▶ EXERCISE GOAL: Count the lines in the listing below that contain the string "This" and report only that number.

** START OF THE INPUT **

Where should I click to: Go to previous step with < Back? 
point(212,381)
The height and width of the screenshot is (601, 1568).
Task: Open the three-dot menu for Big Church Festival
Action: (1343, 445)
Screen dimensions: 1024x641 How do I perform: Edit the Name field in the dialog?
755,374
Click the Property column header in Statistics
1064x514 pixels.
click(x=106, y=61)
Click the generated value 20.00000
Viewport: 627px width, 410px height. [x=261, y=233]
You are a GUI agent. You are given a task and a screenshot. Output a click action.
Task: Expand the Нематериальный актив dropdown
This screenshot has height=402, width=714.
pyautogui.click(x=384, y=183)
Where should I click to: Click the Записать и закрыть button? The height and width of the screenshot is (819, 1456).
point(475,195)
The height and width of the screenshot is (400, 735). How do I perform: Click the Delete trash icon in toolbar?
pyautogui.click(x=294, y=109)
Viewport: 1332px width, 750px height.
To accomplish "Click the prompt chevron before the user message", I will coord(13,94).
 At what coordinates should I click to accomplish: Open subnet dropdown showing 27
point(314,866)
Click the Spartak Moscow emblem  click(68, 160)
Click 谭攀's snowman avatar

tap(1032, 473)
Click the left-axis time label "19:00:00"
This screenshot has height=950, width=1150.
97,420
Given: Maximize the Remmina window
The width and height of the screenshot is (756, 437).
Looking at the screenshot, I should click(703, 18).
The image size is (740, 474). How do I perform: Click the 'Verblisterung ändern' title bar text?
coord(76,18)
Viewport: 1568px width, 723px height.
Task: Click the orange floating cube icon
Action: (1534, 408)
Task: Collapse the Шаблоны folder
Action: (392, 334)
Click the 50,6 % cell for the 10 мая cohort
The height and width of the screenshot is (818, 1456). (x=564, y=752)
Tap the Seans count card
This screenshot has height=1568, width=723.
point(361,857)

** END OF THE INPUT **

▶ COMPLETED TASK: 3